Material for the task:
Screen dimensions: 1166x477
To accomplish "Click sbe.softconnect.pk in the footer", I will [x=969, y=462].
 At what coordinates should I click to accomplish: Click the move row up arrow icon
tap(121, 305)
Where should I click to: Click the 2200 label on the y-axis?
* * *
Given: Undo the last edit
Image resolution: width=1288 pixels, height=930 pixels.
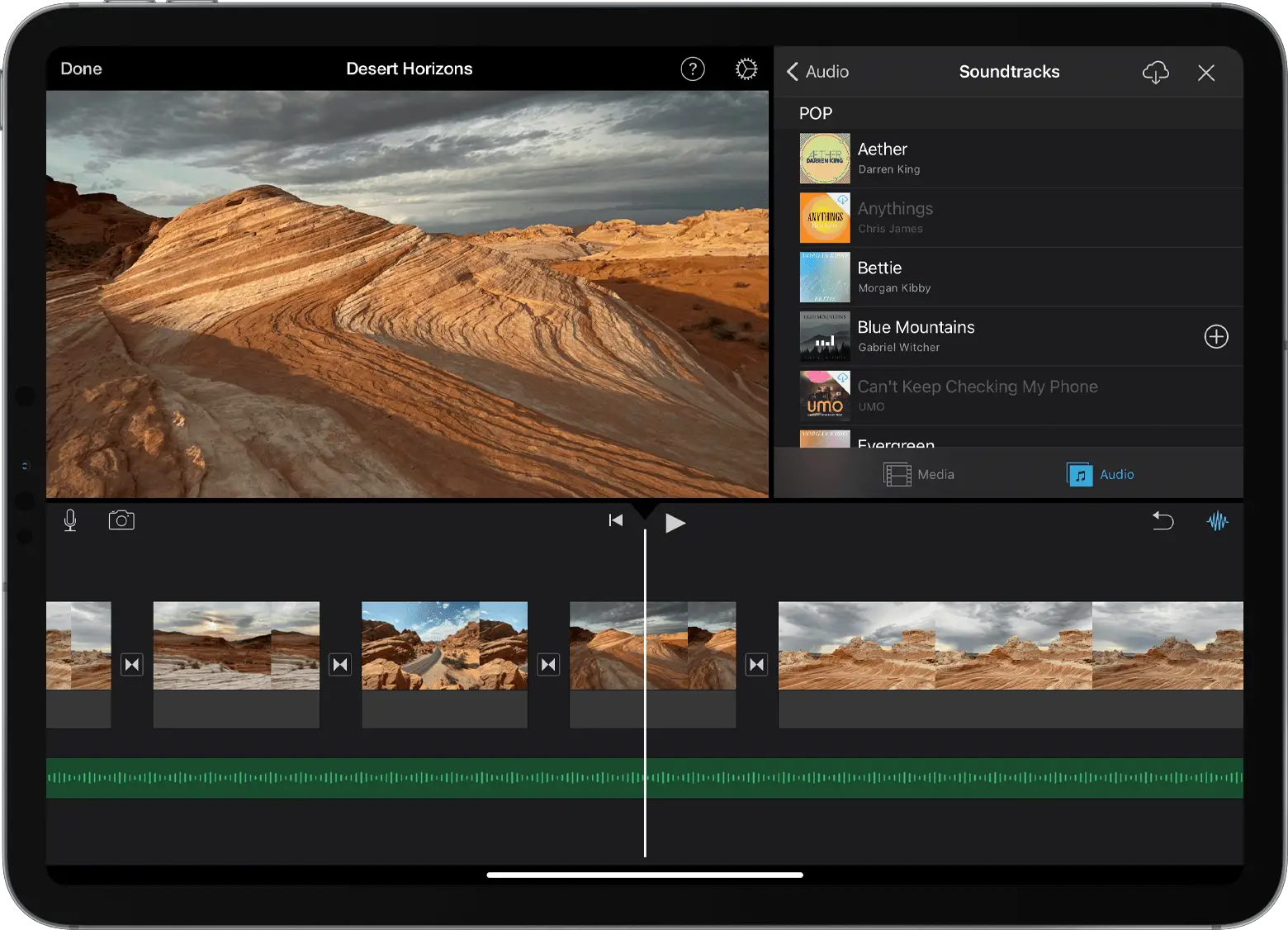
---
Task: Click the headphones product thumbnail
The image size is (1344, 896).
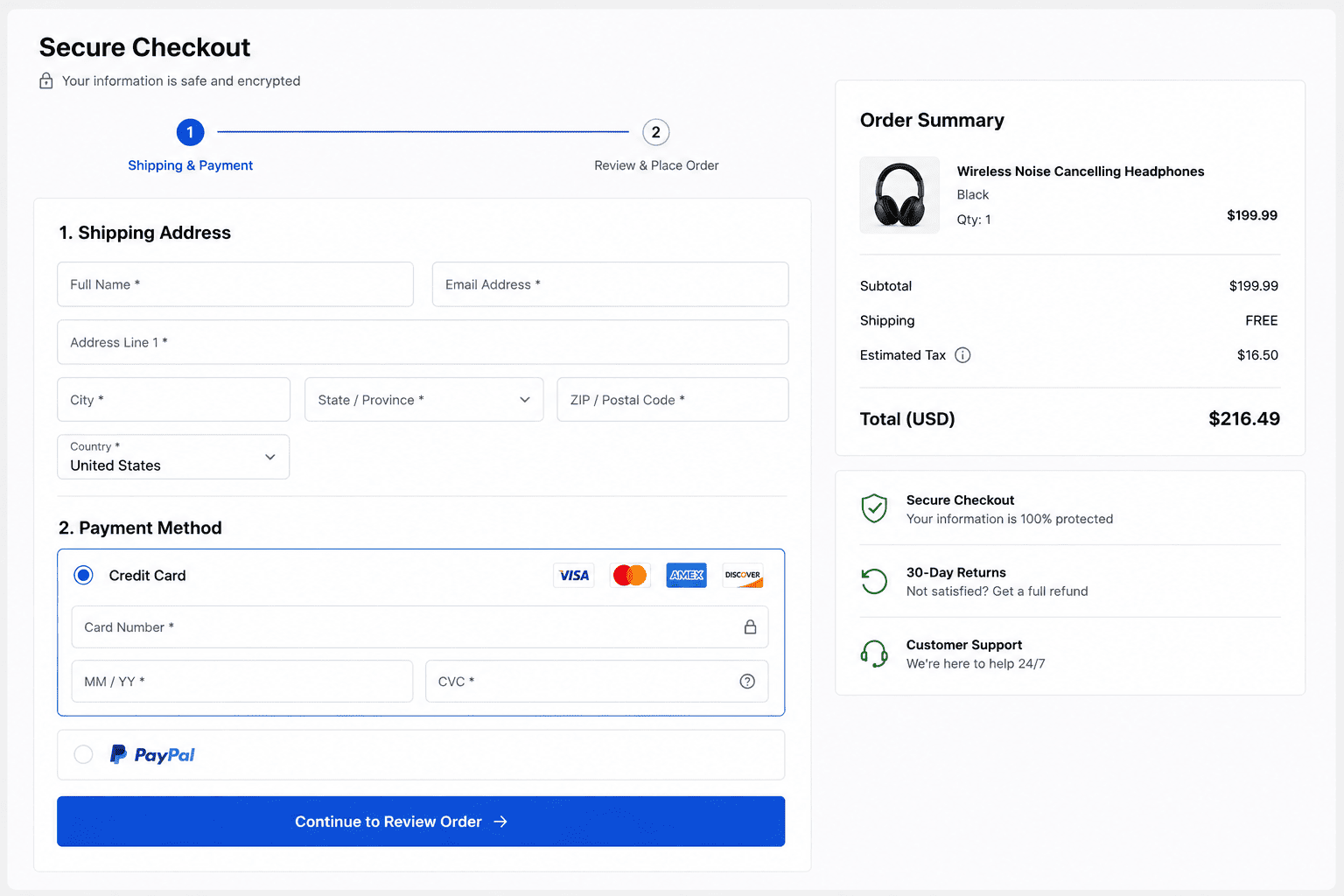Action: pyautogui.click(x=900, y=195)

What needs to be done:
Count the lines of the records that contain the string "accomplish", matching case exactly. Reply with the number alone.

Response to this exercise:
2